Operating systems also vary in how they store newlines in files. Unix
also uses "\cJ" for this. On Windows, though,
lines in a text file end in "\cM\cJ". If your I/O
library knows you are reading or writing a text file, it will
automatically translate between the string line terminator and the
file line terminator. So on Windows, you could read four bytes
("Hi\cM\cJ") from disk and end up with three in
memory ("Hi\cJ" where "\cJ" is
the physical representation of the newline character). This is never
a problem on Unix, as no translation needs to happen between the
disk's newline ("\cJ") and the string's newline
("\cJ").
Terminals, of course, are a different kettle of fish. Except when
you're in raw mode (as in system("stty raw")), the
Enter key generates a "\cM" (carriage return)
character. This is then translated by the terminal driver into a
"\n" for your program. When you print a line to a
terminal, the terminal driver notices the "\n"
newline character (whatever it might be on your platform) and turns
it into the "\cM\cJ" (carriage return, line feed)
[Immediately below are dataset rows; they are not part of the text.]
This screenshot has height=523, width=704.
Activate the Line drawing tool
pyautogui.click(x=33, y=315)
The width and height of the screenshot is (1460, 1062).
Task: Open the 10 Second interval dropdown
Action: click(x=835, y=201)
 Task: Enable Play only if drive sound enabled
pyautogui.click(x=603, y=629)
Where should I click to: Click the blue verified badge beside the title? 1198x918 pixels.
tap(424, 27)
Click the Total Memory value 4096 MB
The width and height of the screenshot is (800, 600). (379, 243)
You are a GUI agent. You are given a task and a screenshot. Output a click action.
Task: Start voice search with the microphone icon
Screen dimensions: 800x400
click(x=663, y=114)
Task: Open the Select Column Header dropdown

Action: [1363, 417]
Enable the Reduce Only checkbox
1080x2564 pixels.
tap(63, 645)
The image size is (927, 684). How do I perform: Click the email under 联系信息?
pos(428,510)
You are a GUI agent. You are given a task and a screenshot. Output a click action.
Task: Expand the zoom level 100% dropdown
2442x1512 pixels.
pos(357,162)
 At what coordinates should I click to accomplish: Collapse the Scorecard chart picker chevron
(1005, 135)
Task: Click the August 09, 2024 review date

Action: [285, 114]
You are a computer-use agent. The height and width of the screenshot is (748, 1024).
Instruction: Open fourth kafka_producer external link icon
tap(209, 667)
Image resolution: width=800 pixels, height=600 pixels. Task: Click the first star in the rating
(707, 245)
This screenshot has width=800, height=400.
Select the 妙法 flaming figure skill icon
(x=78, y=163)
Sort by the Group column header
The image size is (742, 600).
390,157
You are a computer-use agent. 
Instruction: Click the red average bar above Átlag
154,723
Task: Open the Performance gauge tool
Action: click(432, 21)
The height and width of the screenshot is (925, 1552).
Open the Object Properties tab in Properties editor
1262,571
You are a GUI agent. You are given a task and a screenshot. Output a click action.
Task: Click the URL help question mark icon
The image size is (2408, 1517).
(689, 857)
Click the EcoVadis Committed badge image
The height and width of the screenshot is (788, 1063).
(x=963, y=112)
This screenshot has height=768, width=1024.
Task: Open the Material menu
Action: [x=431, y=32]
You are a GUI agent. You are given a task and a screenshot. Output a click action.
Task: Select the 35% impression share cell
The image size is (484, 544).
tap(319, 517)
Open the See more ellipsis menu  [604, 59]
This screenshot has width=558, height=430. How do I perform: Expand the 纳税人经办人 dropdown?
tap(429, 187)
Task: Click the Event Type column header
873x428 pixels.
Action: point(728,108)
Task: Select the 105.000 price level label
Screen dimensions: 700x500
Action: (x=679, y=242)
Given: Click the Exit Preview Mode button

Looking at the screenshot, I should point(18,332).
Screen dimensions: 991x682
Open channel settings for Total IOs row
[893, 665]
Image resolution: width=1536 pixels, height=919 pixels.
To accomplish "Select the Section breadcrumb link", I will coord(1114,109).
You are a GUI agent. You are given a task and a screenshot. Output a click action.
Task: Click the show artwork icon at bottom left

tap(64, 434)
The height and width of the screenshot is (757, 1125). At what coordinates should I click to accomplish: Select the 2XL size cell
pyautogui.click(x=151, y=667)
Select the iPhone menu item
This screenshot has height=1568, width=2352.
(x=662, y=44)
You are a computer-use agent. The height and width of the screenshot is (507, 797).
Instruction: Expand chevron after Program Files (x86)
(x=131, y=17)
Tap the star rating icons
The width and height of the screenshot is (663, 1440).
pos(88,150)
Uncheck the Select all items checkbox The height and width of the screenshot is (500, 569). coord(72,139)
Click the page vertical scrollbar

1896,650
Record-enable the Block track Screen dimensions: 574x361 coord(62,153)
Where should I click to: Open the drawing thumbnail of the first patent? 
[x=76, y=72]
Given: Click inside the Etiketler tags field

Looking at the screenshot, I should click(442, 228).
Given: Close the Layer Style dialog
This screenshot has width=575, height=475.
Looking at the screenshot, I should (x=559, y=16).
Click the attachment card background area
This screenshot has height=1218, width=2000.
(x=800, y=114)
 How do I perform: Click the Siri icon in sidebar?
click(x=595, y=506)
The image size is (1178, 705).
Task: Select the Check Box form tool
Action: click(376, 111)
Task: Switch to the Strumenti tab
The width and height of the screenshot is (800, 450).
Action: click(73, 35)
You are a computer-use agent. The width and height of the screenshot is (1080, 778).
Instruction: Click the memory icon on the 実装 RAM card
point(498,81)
sequence that moves the cursor to the start of the line and down one
line.
Even network protocols have their own expectations. Most protocols
prefer to receive and send "\cM\cJ" as the line
terminator, but many servers also accept merely a
"\cJ". This varies between protocols and servers,
so check the documentation closely!
The important notion here is that if the I/O library thinks you are
working with a text file, it may be translating sequences of bytes
for you. This is a problem in two situations: when your file is not
text (e.g., you're reading a JPEG file) and when your file is text
but not in a byte-oriented ASCII-like encoding (e.g., UTF-8 or any of
the other encodings the world uses to represent their characters). As
if this weren't bad enough, some systems (again, MS-DOS is an
example) use a particular byte sequence in a text file to indicate
end-of-file. An I/O library that knows about text files on such a
platform will indicate EOF when that byte sequence is read.